🤖 AI Summary
This work addresses the challenges of insufficient fact-checking coverage and inconsistent quality in community content moderation under cold-start conditions. The authors propose GitSearch, a novel framework that, for the first time, leverages human-perceived information gaps—such as missing context—as a core signal to drive an end-to-end pipeline for targeted retrieval and compliant annotation generation. The approach employs a three-stage workflow: information gap identification, real-time web-based targeted retrieval, and synthesis of policy-compliant annotations. Evaluated on the PolBench benchmark, GitSearch achieves 99% coverage—nearly doubling that of the current state-of-the-art—and generates annotations that outperform human-written ones with a 69% win rate in helpfulness evaluations, attaining a helpfulness score of 3.87 compared to 3.36 for human annotations, thereby substantially mitigating cold-start limitations.
📝 Abstract
Community-based moderation offers a scalable alternative to centralized fact-checking, yet it faces significant structural challenges, and existing AI-based methods fail in"cold start"scenarios.
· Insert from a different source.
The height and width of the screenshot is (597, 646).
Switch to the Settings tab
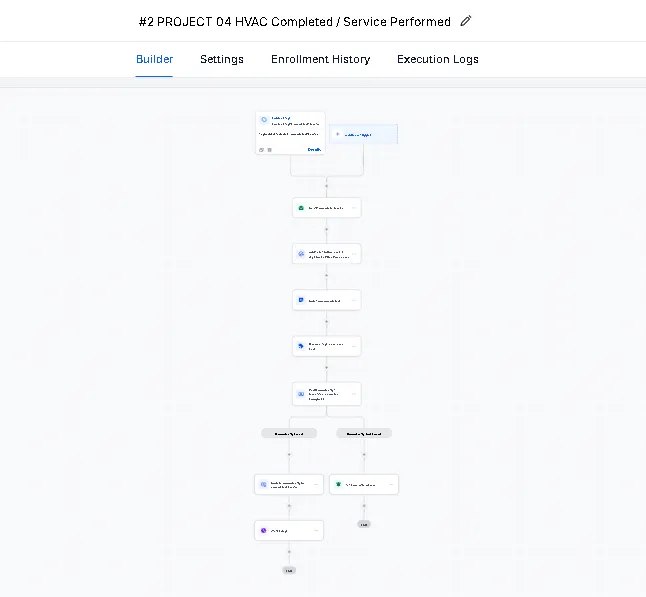(222, 59)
To tackle these challenges, we introduce GitSearch (Gap-Informed Targeted Search), a framework that treats human-perceived quality gaps, such as missing context, etc., as first-class signals. GitSearch has a three-stage pipeline: identifying information deficits, executing real-time targeted web-retrieval to resolve them, and synthesizing platform-compliant notes. To facilitate evaluation, we present PolBench, a benchmark of 78,698 U.S. political tweets with their associated Community Notes. We find GitSearch achieves 99% coverage, almost doubling coverage over the state-of-the-art. GitSearch surpasses human-authored helpful notes with a 69% win rate and superior helpfulness scores (3.87 vs. 3.36), demonstrating retrieval effectiveness that balanced the trade-off between scale and quality.